The method according to claim 26, wherein said organic solvent is selected from the group consisting of tetrahydrofuran, dichloromethane, chloroform, 1,1-dichloroethane, 1,2-dichloroethane, 1,1 At least one of 2,2-tetrachloroethane, acetonitrile and dioxane.
The method according to claim 26, wherein said low temperature cold bath agitation is carried out at -70 to -10 ° C for 10 to 30 minutes.

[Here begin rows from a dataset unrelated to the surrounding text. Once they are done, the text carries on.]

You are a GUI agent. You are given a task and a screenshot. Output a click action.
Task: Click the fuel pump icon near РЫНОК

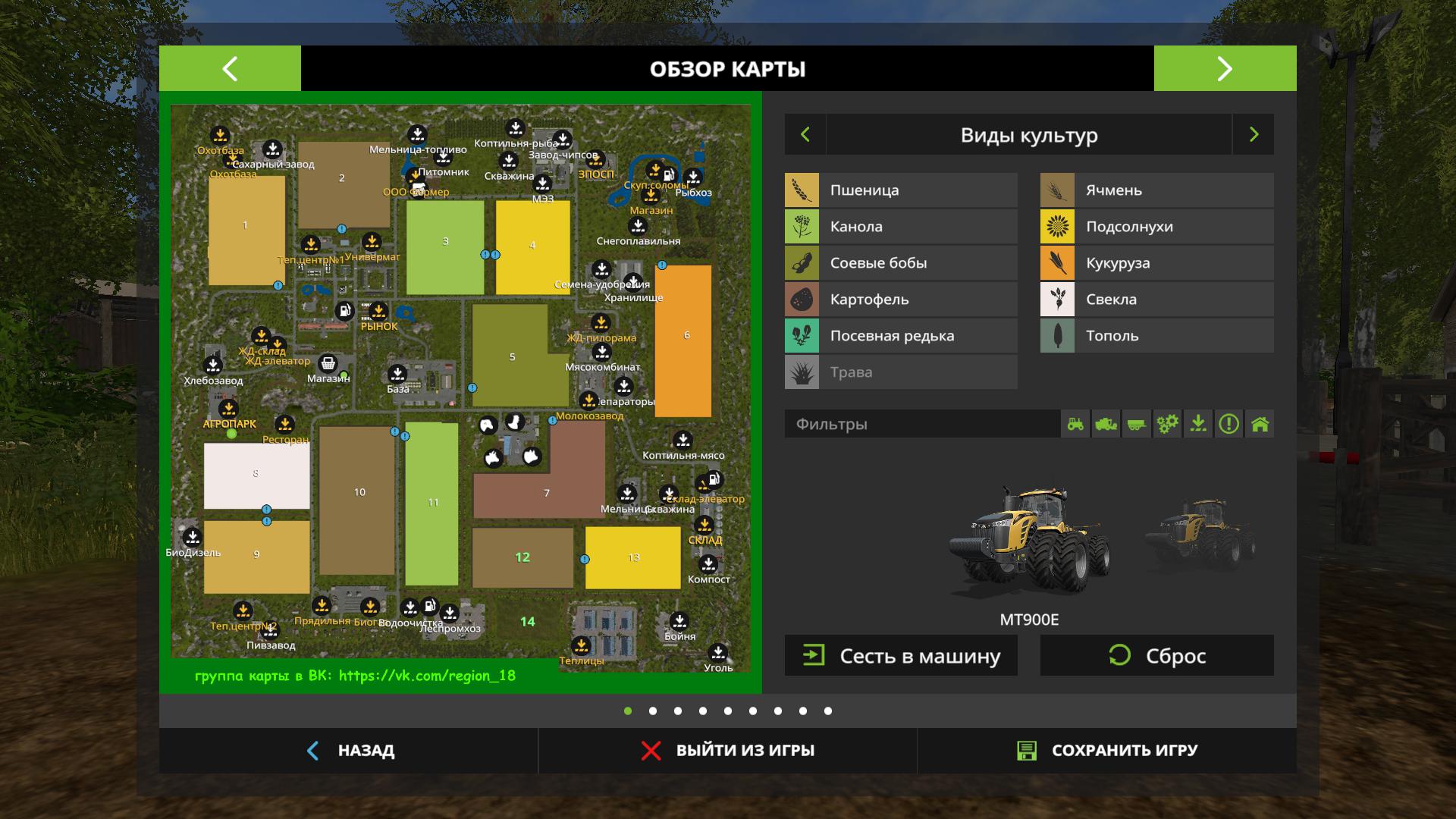(x=344, y=310)
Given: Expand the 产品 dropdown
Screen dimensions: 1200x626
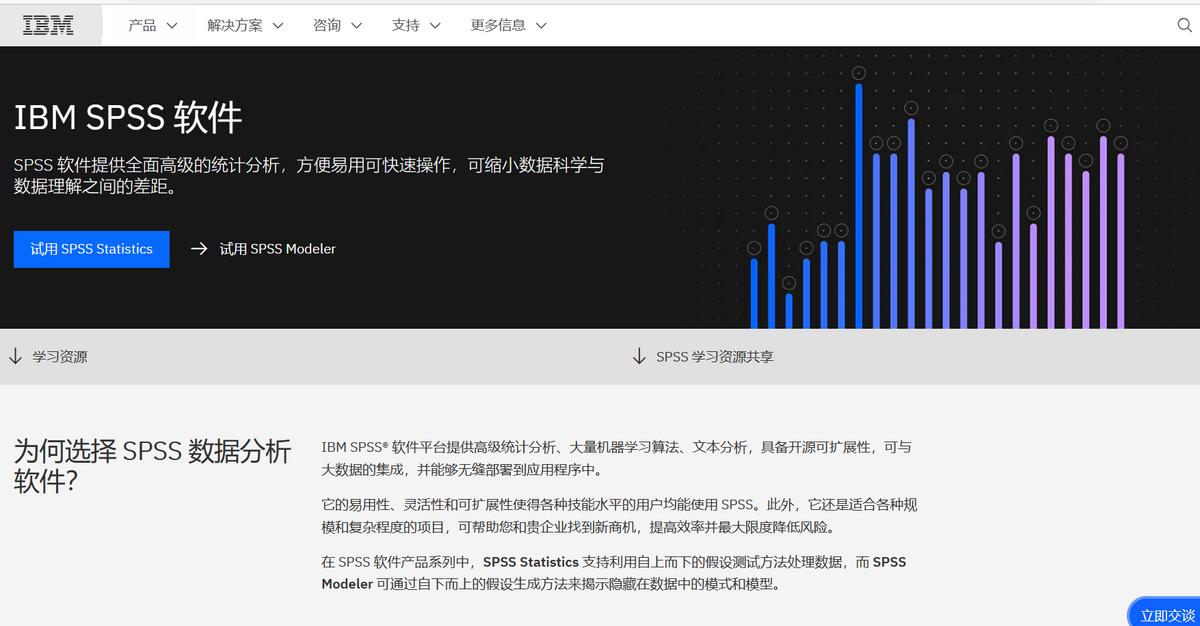Looking at the screenshot, I should pyautogui.click(x=150, y=25).
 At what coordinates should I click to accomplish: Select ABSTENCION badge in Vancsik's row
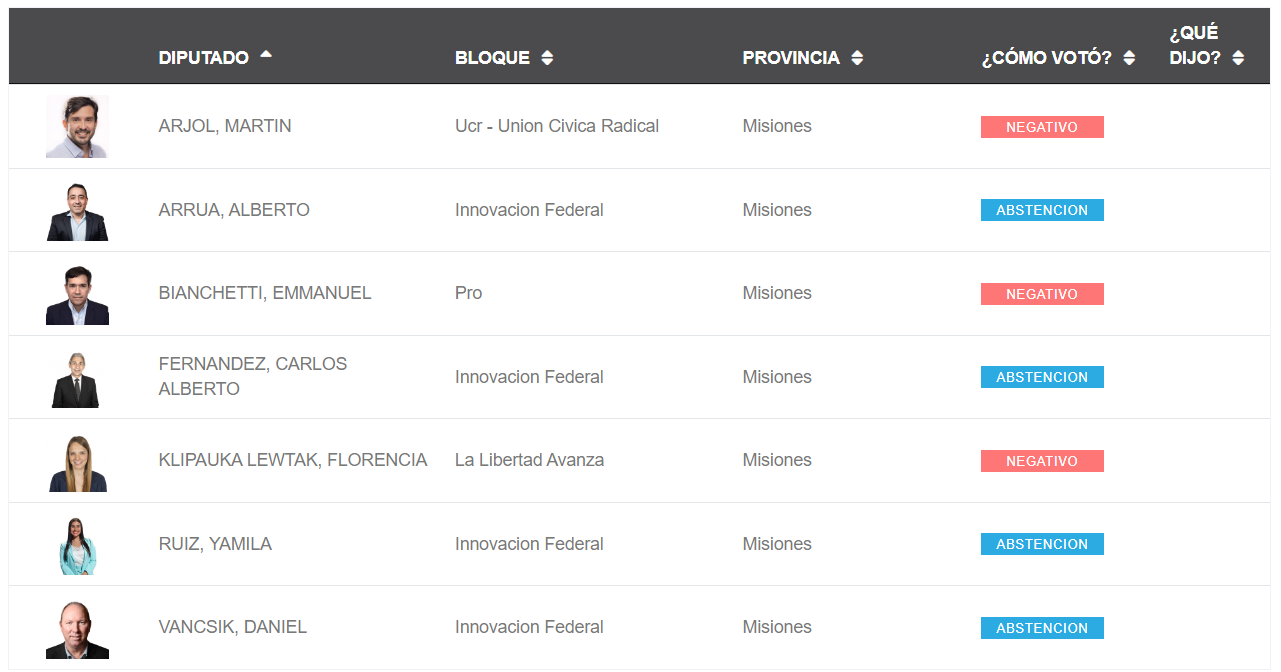tap(1042, 628)
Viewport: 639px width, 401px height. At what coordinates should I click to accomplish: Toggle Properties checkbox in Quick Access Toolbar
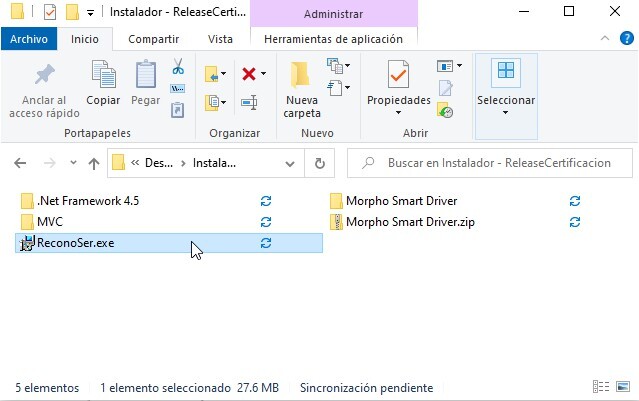[49, 12]
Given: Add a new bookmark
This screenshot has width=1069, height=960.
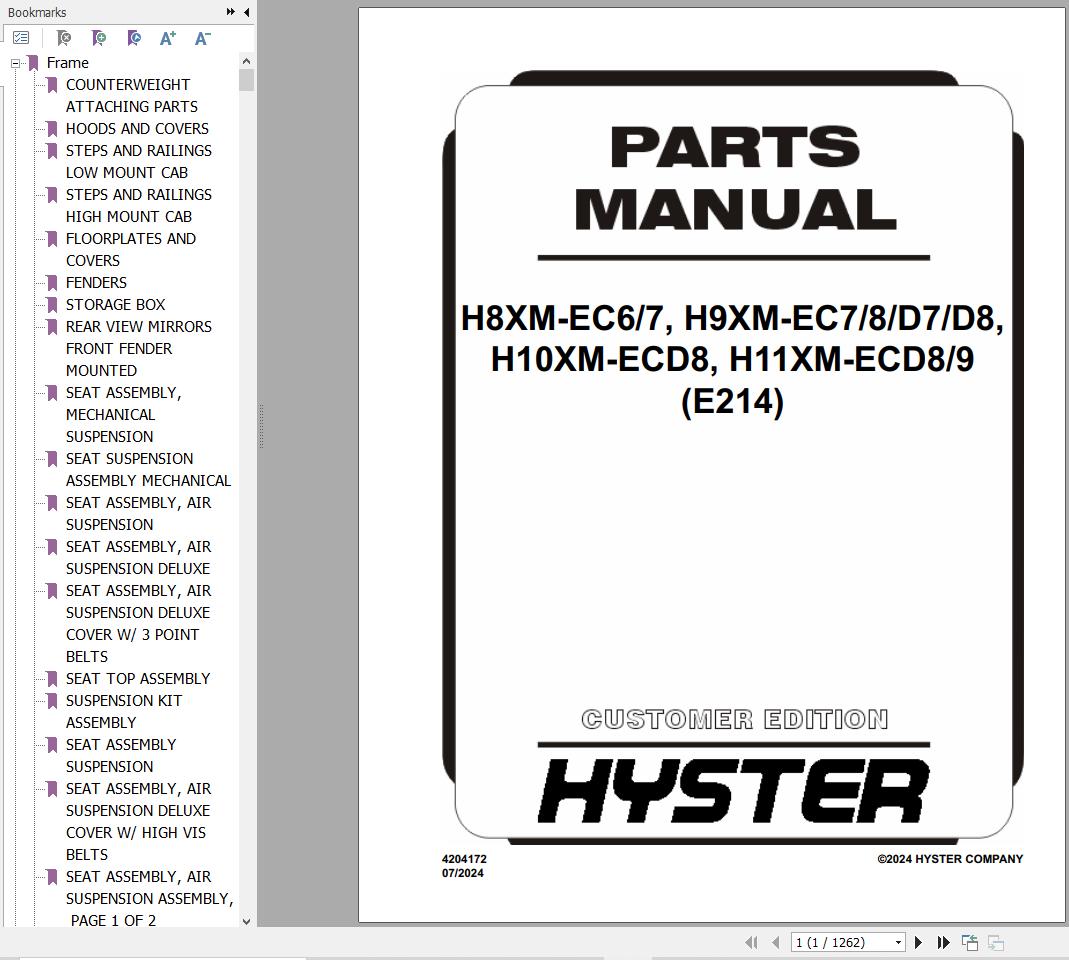Looking at the screenshot, I should [98, 37].
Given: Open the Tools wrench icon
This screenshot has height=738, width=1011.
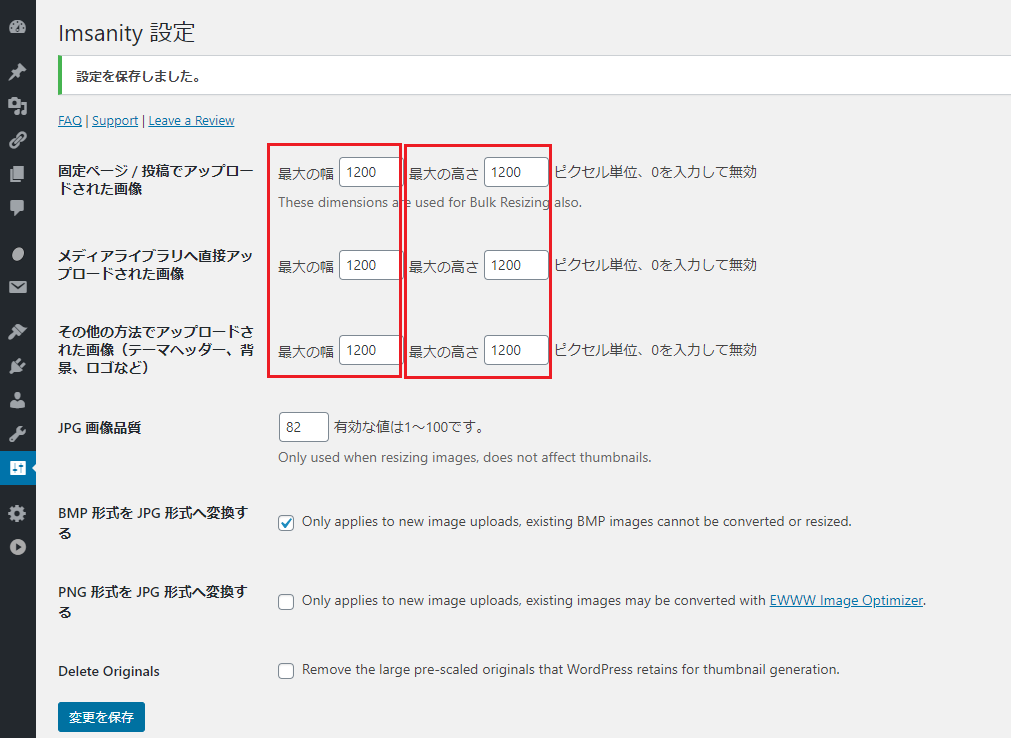Looking at the screenshot, I should click(x=17, y=434).
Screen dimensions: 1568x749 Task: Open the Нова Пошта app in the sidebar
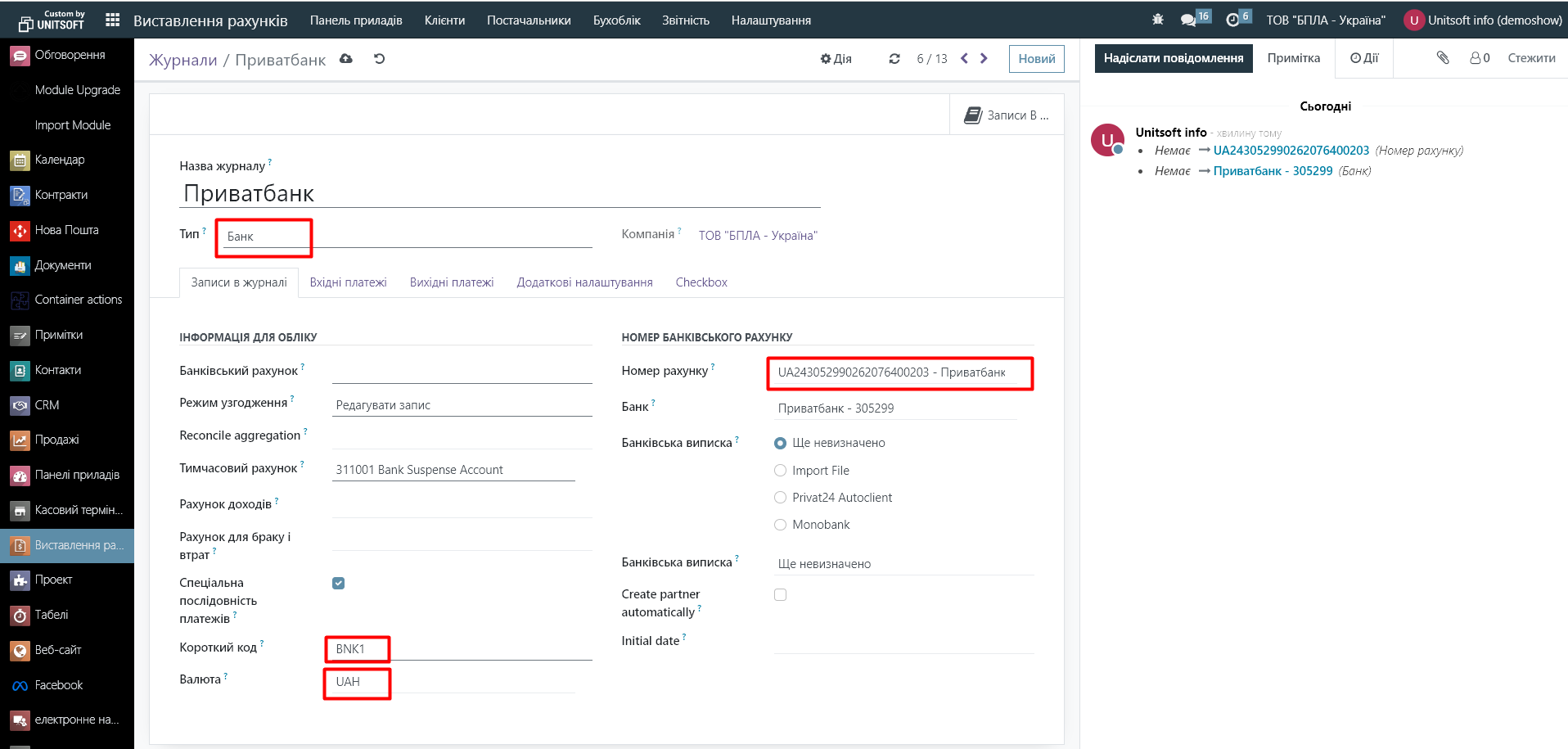[x=66, y=230]
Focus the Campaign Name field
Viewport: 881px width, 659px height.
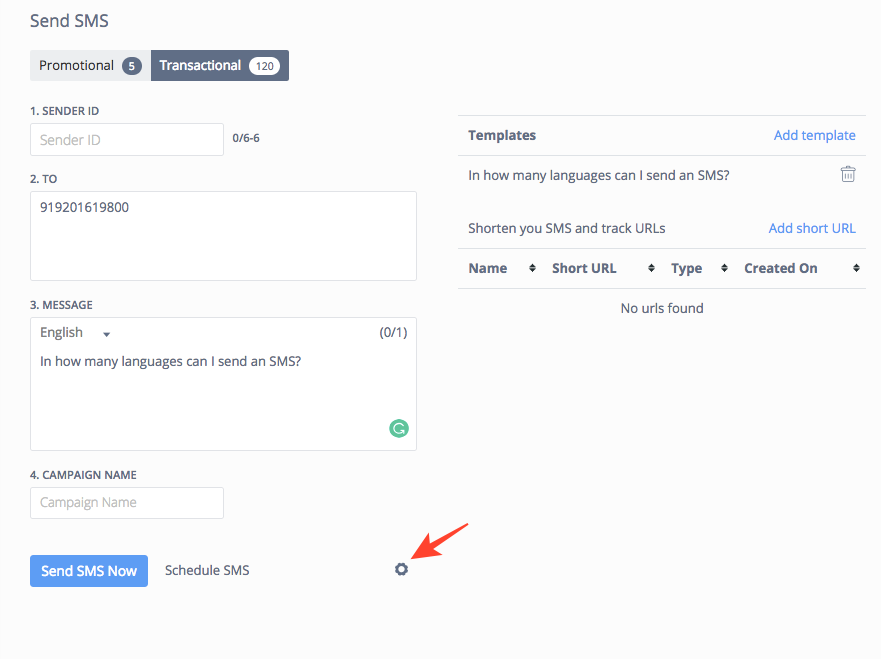click(127, 503)
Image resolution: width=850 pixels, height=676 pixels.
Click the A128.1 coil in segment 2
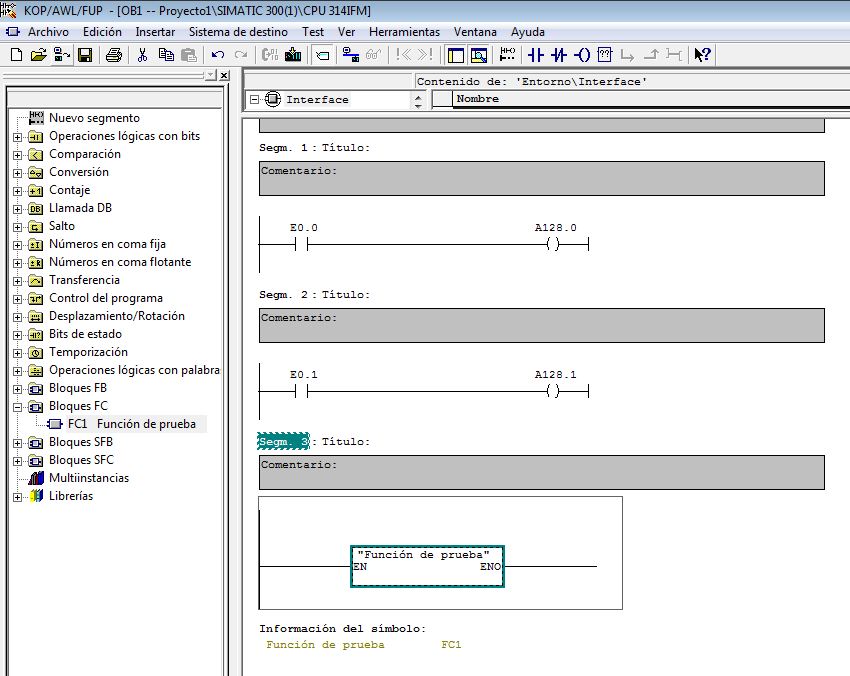pos(553,391)
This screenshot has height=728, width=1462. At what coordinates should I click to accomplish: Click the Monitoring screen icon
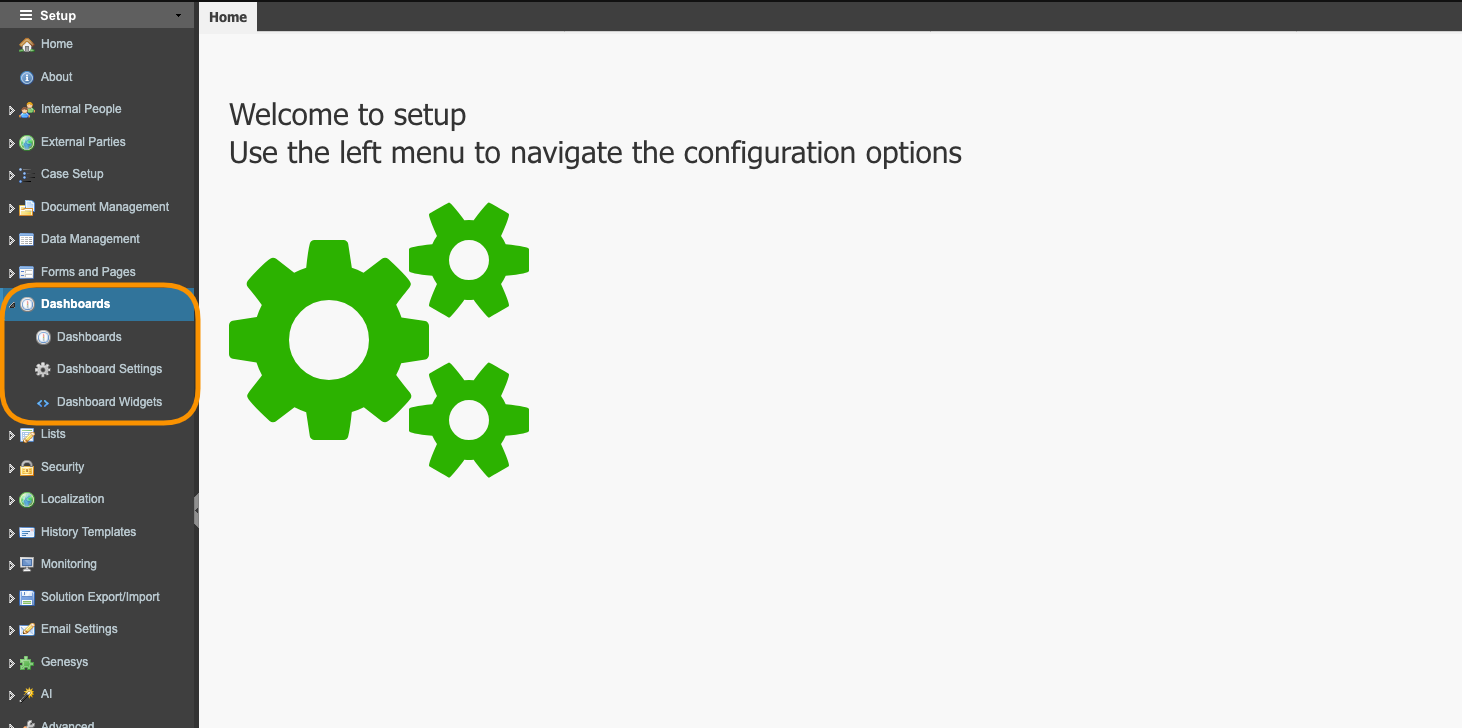(x=27, y=564)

The method according to claim 26, wherein the step (3-1) further comprises: dissolving the hydroxyl terminated polyether, the alkali metal alkoxide, and urea in an organic solvent, and stirring in a low temperature cold bath.
The method according to claim 5, wherein the hydroxyl terminated polyether has a molecular weight of 200 to 40,000 g/mol, and the molar ratio of the terminal hydroxyl polyether to the γ-butyrolactone is 1:10 to 1: 200; The molar concentration of the γ-butyrolactone in the system is 2 to 10 mol / L; the molar ratio of the reactive functional group-containing compound to the terminal hydroxyl polyether is 1:1 to 10:1;

The reaction is carried out at -70 to -20 ° C for 0.5 to 12 hours.